** Objetivo de la tarea **
Indica si cada afirmación concuerda con la reseña. Responde sí o no y cita literalmente las palabras de la reseña que lo deciden.
1. La reseña considera que "Hannibal" está sorprendentemente bien.
2. La reseña califica de excesiva la interpretación de Denzel Washington.
3. Según la reseña, Scott recurre a Russell Crowe para darle réplica al protagonista.

** Texto **
Se habla constantemente de la caída en calidad de la producción dirigida por Ridley Scott. Es posible que “Gladiator” haya sido dignificada por el tiempo, si bien para el cinéfilo nunca significó gran cosa. “Hannibal” está bien. Sorprendentemente bien, teniendo en cuenta su manía por hacer que sus películas recorran caminos ya transitados. “El Reino de los Cielos” es vomitiva, como lo es “Black Hawk Down”, deudora de la parafernalia y el ruido que tanto atrae al hermano tonto del director inglés. Si dividiésemos su obra en tres partes, con dos podríamos construir una hermosa pajarita con evadirnos de la angustiosa realidad. Y así a ocurrido una vez más con su última película…

“American Gangster” resulta atropellada en ritmo, ruin en sus formas y obsoleta en su estructura. Cae en el viejo vicio de recurrir a la dualidad moral de los protagonistas para darle empaque a su conjunto. De tal modo, asistiremos a la embarullada ascensión de Frank Lucas en el olimpo de los gangsters americanos sin apenas saber de quién se trata. De hecho, poco sabremos de Lucas a lo largo de su metraje más allá de lo que la ajustada interpretación de Denzel Washington deje caer. Para darle réplica, Scott busca el reflejo de otra estrella, Russell Crowe, con lo que él considera cubiertas las necesidades de la película en ese aspecto. El resto es mera fachada. Mil imágenes bien dispuestas y mil veces vistas, que extienden el olor a rancio por todo el metraje. La falsedad, tan del gusto del director inglés, se extiende gradualmente hasta contaminar por completo una cinta que convertiría el “Zodiac” de Fincher en una obra capital.

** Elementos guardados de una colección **

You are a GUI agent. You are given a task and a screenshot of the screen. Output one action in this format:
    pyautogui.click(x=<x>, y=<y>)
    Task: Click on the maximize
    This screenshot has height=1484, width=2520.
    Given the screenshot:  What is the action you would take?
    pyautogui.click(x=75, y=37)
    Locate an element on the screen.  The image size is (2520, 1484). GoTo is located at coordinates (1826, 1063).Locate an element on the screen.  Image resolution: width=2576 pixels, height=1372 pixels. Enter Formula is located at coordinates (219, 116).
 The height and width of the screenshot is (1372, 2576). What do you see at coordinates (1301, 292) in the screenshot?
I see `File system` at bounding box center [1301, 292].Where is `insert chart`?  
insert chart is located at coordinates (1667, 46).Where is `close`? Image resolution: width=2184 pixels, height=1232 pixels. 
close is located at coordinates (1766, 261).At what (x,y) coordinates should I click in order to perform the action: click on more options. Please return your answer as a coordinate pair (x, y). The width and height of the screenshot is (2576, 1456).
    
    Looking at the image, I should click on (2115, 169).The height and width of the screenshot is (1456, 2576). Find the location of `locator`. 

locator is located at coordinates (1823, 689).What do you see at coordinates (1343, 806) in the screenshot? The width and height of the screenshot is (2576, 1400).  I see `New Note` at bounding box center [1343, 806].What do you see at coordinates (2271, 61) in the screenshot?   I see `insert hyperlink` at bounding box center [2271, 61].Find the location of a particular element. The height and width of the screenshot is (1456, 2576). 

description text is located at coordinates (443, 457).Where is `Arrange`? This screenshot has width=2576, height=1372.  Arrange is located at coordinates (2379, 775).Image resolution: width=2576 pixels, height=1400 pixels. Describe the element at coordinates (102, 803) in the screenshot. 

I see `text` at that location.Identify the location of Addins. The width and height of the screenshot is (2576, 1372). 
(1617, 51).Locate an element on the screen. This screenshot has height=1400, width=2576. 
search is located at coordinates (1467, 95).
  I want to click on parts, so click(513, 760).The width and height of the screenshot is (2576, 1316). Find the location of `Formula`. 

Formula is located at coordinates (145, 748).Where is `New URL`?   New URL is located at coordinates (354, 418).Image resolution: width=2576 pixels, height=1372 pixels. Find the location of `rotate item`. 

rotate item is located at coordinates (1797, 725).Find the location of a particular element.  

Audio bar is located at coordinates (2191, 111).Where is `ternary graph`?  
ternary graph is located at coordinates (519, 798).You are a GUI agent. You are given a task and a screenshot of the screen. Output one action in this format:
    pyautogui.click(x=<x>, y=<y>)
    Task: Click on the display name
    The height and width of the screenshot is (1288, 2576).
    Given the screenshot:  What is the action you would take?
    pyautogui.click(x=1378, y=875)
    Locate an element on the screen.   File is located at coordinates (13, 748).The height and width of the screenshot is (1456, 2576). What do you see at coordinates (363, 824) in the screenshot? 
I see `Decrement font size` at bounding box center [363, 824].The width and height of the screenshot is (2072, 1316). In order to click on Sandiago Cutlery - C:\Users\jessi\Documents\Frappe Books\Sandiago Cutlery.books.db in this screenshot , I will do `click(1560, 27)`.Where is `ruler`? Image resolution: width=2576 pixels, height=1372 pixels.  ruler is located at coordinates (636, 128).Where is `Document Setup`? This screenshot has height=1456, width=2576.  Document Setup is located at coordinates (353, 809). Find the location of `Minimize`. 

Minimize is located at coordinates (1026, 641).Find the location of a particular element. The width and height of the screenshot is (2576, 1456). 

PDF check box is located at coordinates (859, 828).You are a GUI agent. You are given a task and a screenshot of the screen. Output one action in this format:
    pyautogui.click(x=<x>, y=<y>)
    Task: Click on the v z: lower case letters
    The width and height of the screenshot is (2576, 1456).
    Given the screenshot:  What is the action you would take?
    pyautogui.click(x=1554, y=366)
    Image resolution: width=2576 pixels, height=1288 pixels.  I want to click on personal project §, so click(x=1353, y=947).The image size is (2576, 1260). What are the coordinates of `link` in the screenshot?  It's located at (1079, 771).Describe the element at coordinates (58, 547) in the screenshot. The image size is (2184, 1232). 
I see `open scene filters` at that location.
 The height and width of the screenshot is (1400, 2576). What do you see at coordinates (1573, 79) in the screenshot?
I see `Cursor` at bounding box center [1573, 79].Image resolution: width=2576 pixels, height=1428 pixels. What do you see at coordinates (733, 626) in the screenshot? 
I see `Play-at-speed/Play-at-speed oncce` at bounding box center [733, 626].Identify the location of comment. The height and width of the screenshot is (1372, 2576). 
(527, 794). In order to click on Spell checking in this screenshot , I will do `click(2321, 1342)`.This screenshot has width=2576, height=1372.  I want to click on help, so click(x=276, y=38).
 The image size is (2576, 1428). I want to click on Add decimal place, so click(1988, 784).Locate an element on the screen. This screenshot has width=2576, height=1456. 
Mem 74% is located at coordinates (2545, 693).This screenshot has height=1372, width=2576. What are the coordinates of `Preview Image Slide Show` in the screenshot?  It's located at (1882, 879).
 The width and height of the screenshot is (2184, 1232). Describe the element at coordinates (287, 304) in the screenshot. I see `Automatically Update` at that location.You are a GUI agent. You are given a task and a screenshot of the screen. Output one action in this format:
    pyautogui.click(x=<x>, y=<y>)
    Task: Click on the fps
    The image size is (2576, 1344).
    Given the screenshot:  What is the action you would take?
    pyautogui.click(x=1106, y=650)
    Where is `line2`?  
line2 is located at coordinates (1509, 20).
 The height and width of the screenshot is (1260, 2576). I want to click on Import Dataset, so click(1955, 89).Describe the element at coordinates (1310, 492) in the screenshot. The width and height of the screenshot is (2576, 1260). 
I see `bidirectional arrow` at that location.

** Solución propuesta **
1. Sí: «“Hannibal” está bien. Sorprendentemente bien».
2. No: «la ajustada interpretación de Denzel Washington».
3. Sí: «Para darle réplica, Scott busca el reflejo de otra estrella, Russell Crowe».